__AIM OF THE EXERCISE__
There is a line below that contains "You are a GUI". Please reproduce it and all following lines exactly, through the final one.

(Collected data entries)
|---|

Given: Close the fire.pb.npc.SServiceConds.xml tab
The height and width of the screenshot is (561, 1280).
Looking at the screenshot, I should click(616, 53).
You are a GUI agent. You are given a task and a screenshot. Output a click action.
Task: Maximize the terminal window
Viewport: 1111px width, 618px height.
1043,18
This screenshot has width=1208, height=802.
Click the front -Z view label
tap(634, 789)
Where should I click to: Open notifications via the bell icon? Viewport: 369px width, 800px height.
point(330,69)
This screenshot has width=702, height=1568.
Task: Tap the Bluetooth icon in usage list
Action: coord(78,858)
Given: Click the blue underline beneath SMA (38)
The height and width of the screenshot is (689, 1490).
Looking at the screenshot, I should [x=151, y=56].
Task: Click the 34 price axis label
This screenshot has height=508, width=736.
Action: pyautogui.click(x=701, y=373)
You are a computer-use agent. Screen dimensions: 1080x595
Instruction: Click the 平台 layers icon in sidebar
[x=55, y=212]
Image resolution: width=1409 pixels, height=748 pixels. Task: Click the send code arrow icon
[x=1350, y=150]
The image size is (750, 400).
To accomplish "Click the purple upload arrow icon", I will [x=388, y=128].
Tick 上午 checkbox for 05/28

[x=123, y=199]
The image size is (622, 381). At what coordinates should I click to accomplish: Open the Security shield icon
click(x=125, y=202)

|---|

__YOUR RESPONSE__
You are a GUI agent. You are given a task and a screenshot. Output a click action.
Task: Maximize the terminal window
Viewport: 1111px width, 618px height.
1043,18
This screenshot has width=1208, height=802.
Click the front -Z view label
tap(634, 789)
Where should I click to: Open notifications via the bell icon? Viewport: 369px width, 800px height.
point(330,69)
This screenshot has width=702, height=1568.
Task: Tap the Bluetooth icon in usage list
Action: coord(78,858)
Given: Click the blue underline beneath SMA (38)
The height and width of the screenshot is (689, 1490).
Looking at the screenshot, I should [x=151, y=56].
Task: Click the 34 price axis label
This screenshot has height=508, width=736.
Action: pyautogui.click(x=701, y=373)
You are a computer-use agent. Screen dimensions: 1080x595
Instruction: Click the 平台 layers icon in sidebar
[x=55, y=212]
Image resolution: width=1409 pixels, height=748 pixels. Task: Click the send code arrow icon
[x=1350, y=150]
The image size is (750, 400).
To accomplish "Click the purple upload arrow icon", I will [x=388, y=128].
Tick 上午 checkbox for 05/28

[x=123, y=199]
The image size is (622, 381). At what coordinates should I click to accomplish: Open the Security shield icon
click(x=125, y=202)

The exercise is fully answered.